Mendaki yang di puncaknya terdapat Gua Hira menjadi salah satu kegiatan para jemaah haji setelah rangkaian ibadahnya selesai. Namun, perjalanan ke sering dilakukan sebatas untuk ziarah atau berkunjung, bukan menjadi rihlah ilmiah atau perjalanan dengan tujuan belajar.
infocom mengunjungi Jabal Nur pada Sabtu (14/6/2025). Jalur pendakian dimulai dari area Hira Cultural District yang merupakan tempat wisata baru di Makkah. Area ini berisi museum, kafe, toko suvenir hingga tempat menunggangi unta.
Pengunjung dari berbagai negara, termasuk Indonesia, terlihat datang sejak dini hari untuk bisa mendaki Jabal Nur. Butuh waktu sekitar 1,5 jam ke puncak setinggi 642 meter tersebut. Pendakian memang baiknya dilakukan pada malam hingga dini hari saat suhu di Makkah mulai menurun.

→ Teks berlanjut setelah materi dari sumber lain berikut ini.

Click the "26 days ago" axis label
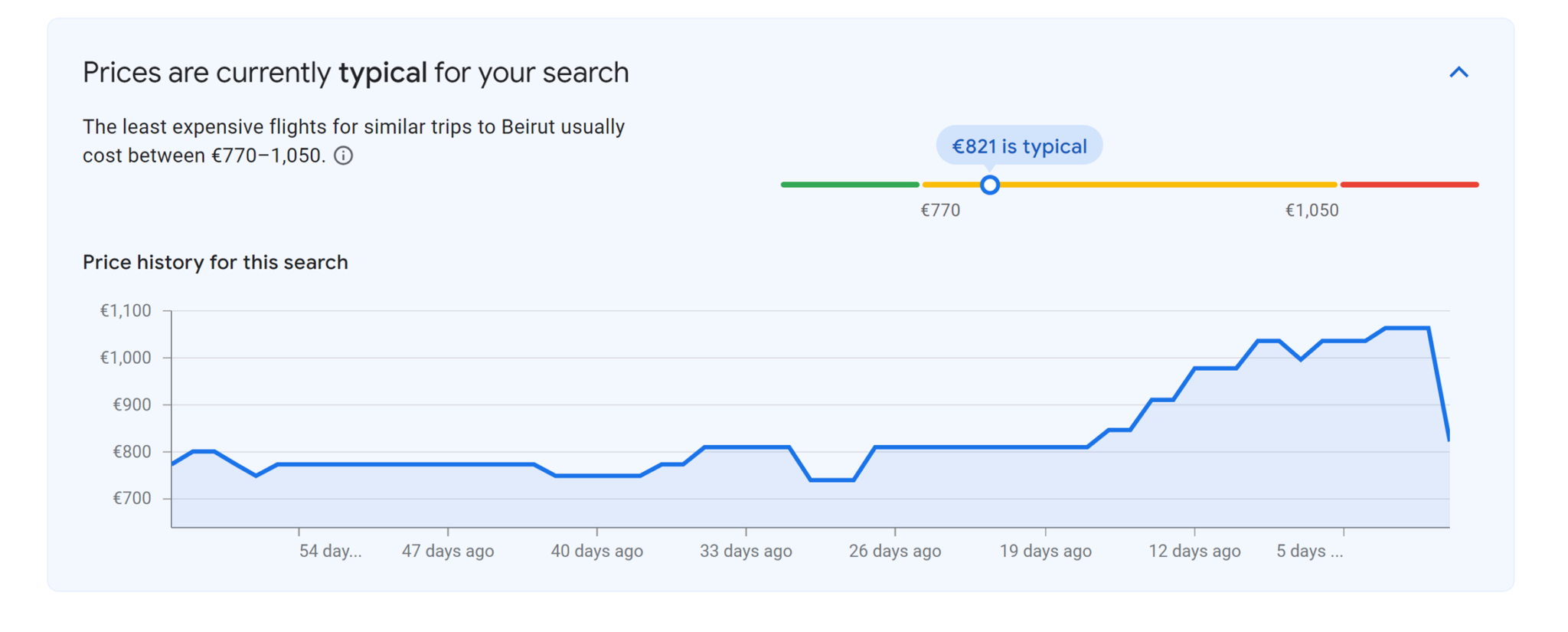1568x632 pixels. click(x=894, y=552)
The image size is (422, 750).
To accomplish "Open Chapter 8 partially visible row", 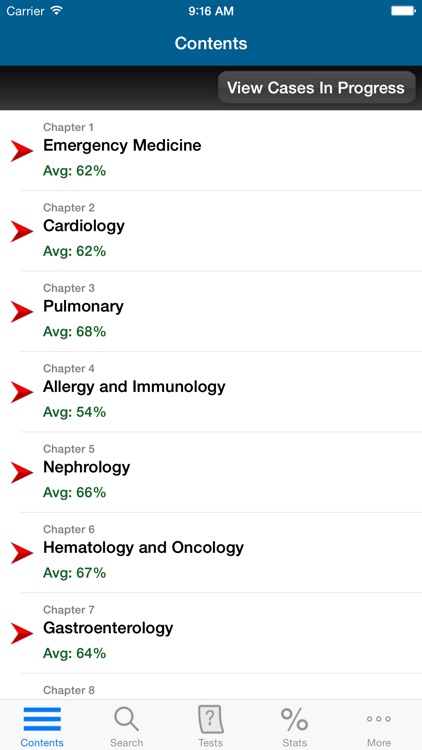I will coord(211,686).
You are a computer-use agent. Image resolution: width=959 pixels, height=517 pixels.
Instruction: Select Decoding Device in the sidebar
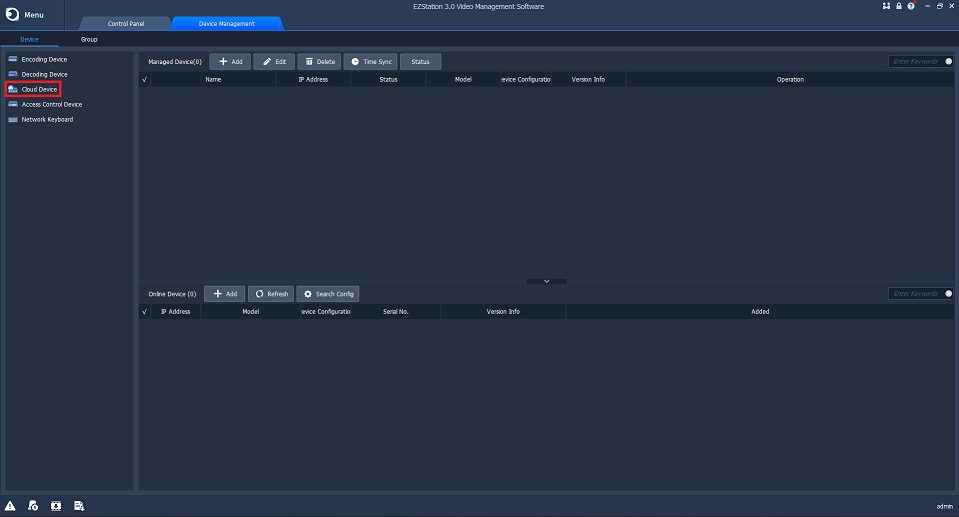coord(44,74)
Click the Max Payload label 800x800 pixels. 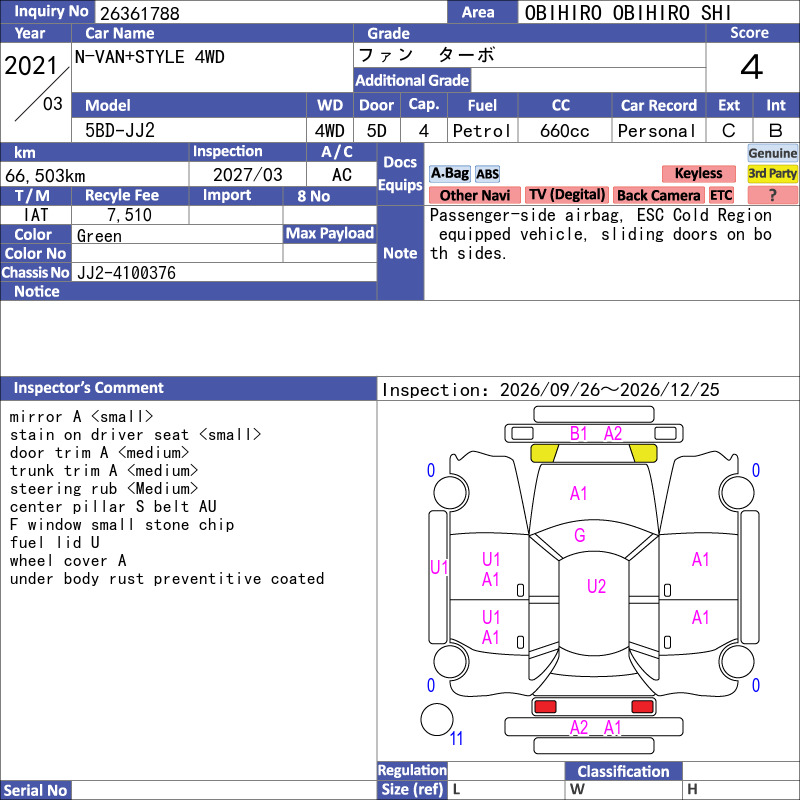[x=330, y=234]
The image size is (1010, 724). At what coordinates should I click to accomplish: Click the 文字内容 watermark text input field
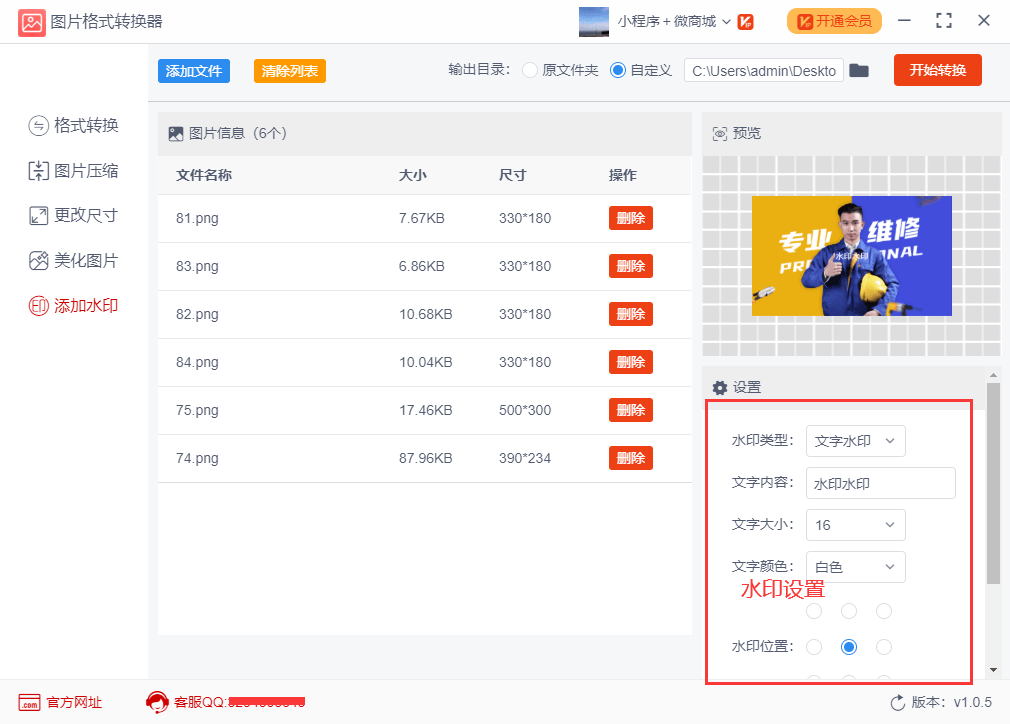click(881, 483)
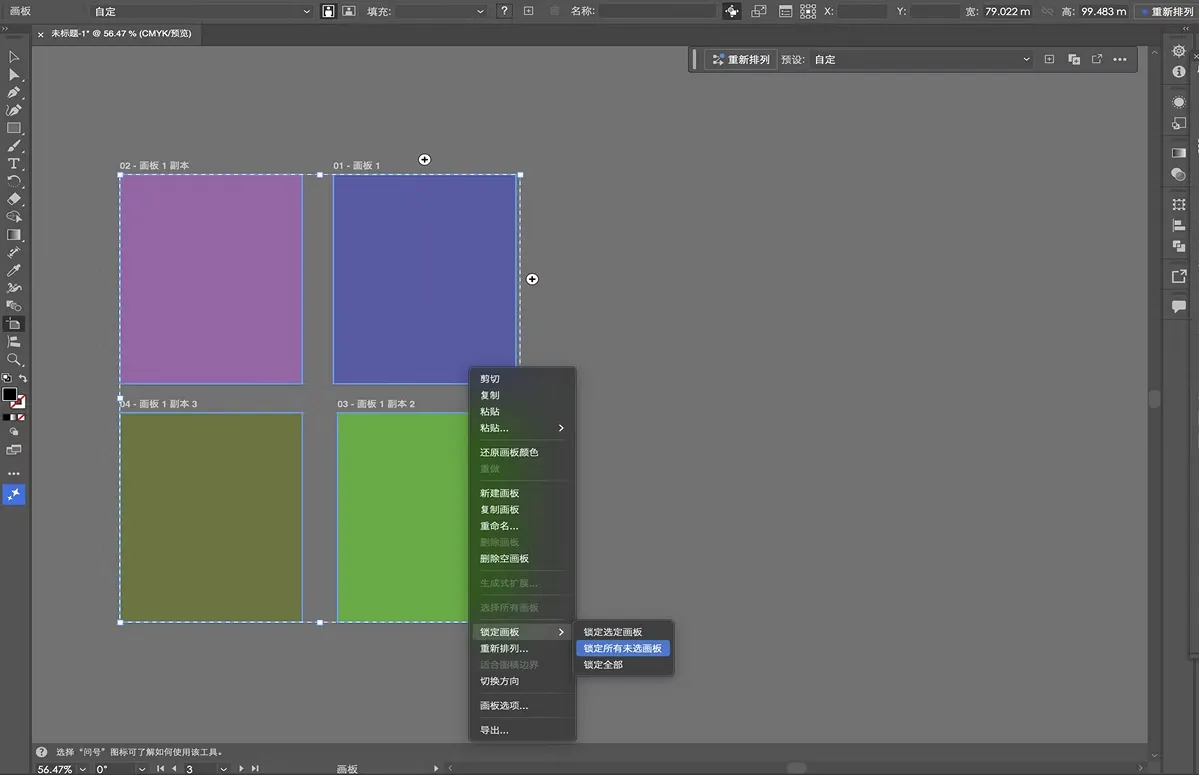Image resolution: width=1199 pixels, height=775 pixels.
Task: Click the black fill color swatch
Action: tap(9, 394)
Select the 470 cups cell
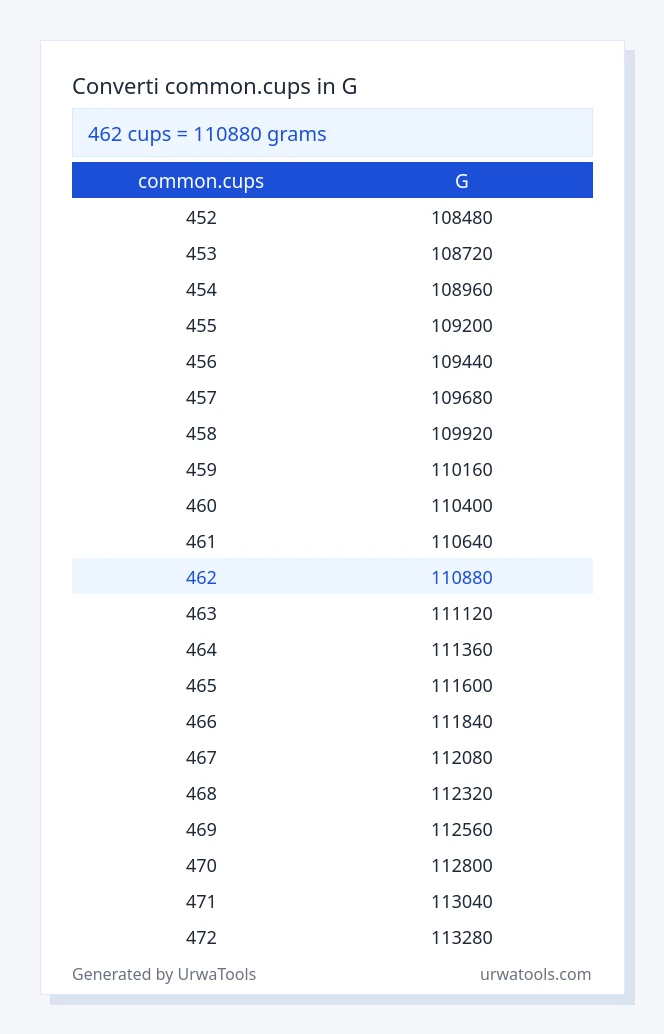The width and height of the screenshot is (664, 1034). coord(201,865)
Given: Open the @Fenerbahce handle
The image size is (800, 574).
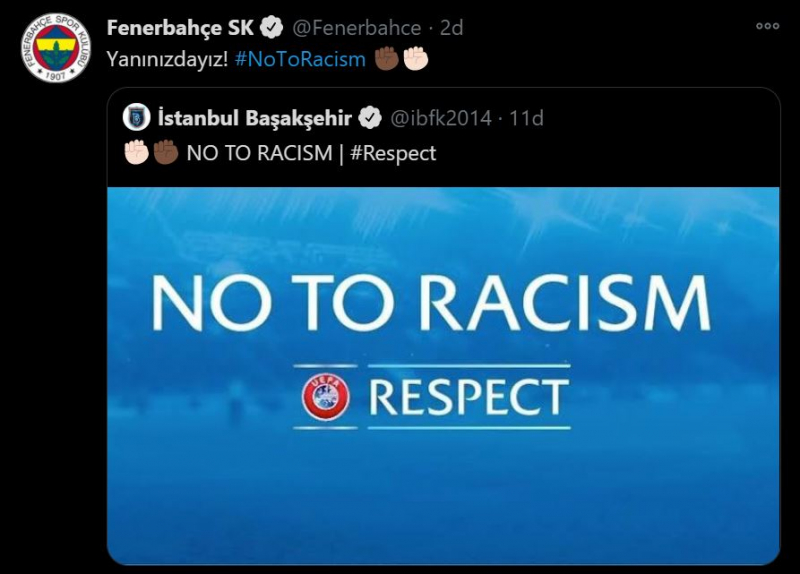Looking at the screenshot, I should click(x=357, y=28).
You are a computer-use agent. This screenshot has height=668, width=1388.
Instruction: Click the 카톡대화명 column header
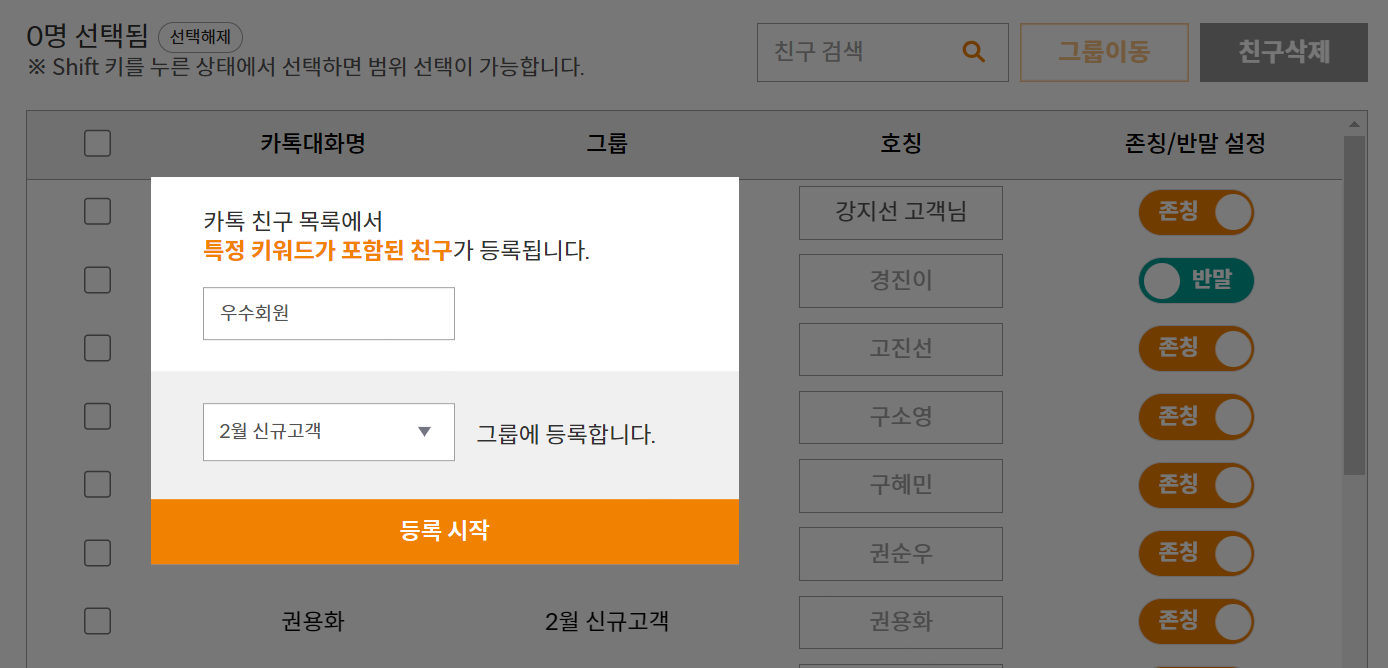click(313, 144)
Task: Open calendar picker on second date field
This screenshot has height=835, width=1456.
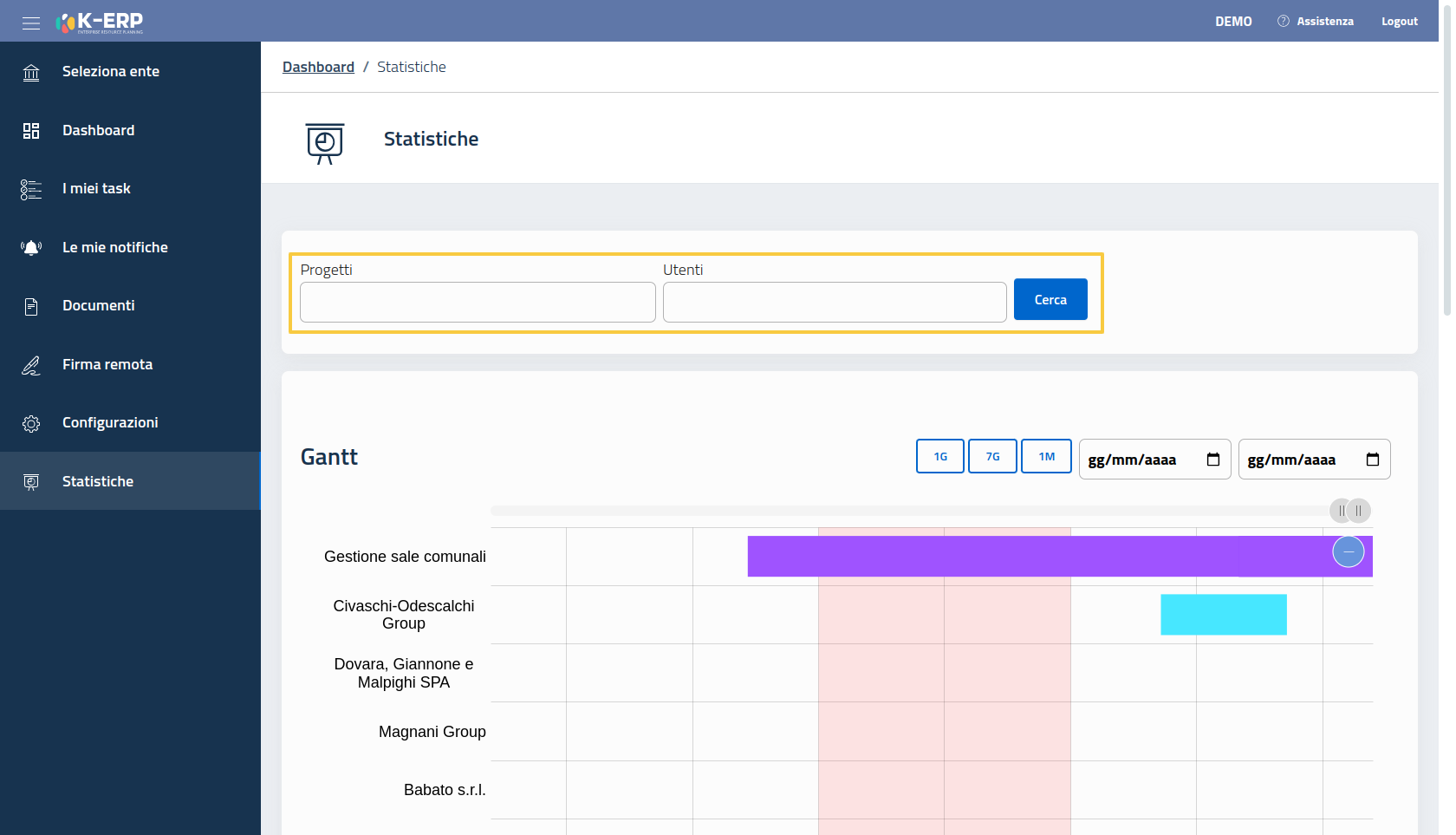Action: (1373, 460)
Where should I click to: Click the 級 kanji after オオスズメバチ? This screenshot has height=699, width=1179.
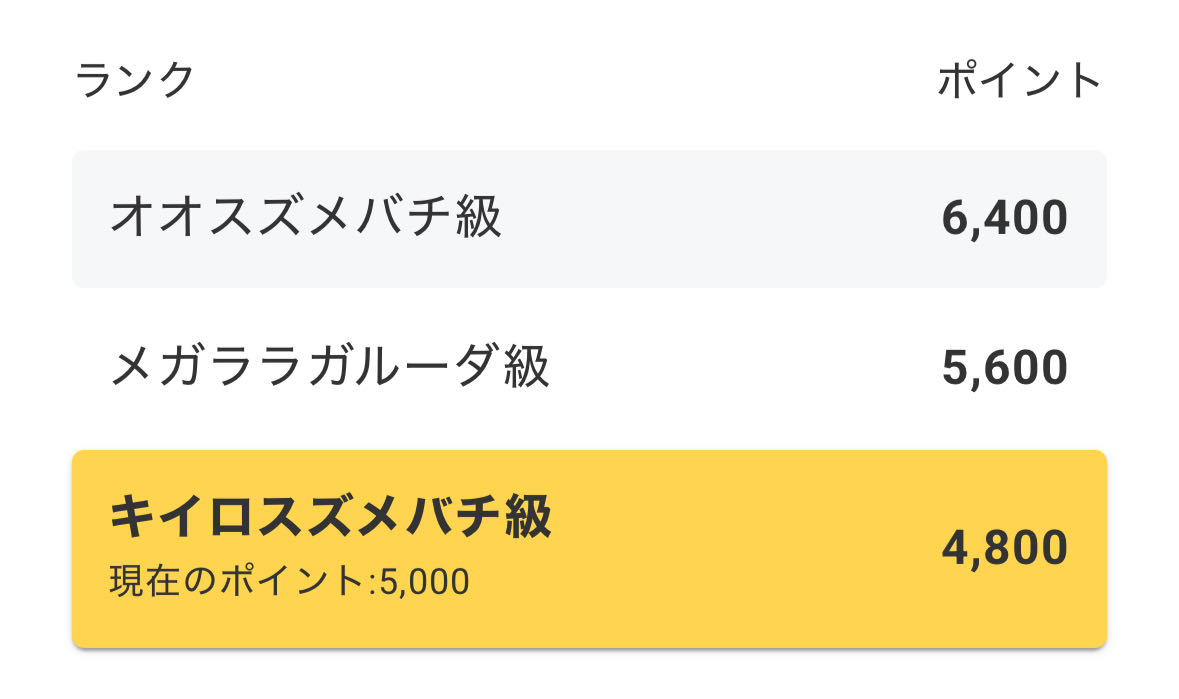477,218

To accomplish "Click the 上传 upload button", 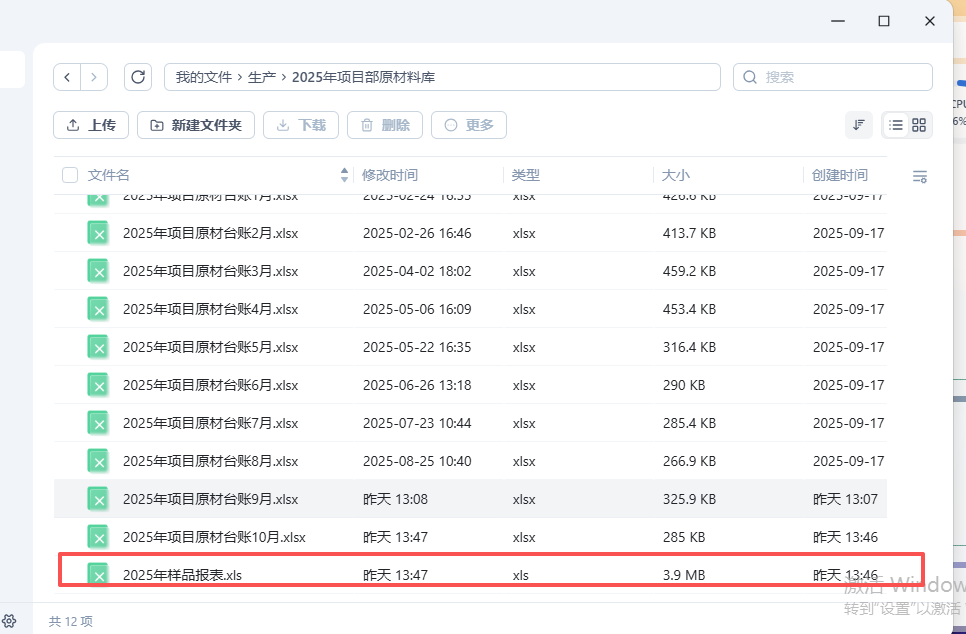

Otoritas Saudi juga melarang pendakian dilakukan pukul 11.00-16.00 waktu Arab Saudi demi keamanan dan keselamatan. Jalur pendakian sudah dilengkapi tangga untuk memudahkan jemaah.
Namun, jalur pendakian semakin sempit dan curam ketika mendekati puncak Jabal Nur. Area puncak juga dipadati pendaki yang hendak berkunjung ke Gua Hira, yang merupakan tempat Nabi Muhammad SAW menerima wahyu pertama, dan melaksanakan salat subuh di sana.
Ketua Mustasyar Diny PPIH Arab Saudi, Prof Oman Fathurahman, mengatakan ziarah ke Gua Hira bukan rangkaian ibadah haji. Dia menyebut saat ini Gua Hira menjadi lokasi ziarah belaka.
“Jadi Gua Hira tempat ziarah belaka. Tidak ada di dalamnya itu bagian dari ritual ibadah haji,” kata Oman.
Dia mengatakan haji sendiri punya beberapa unsur. Pertama, haji memiliki unsur ibadah.
“Kita tahu di dalam haji itu ada unsur ibadah, ada unsur ziarah, ada unsur tijarah (artinya) dagang, tapi kalau dulu ada unsur rihlah ilmiah, haji itu selalu ada berilmu,” ucapnya.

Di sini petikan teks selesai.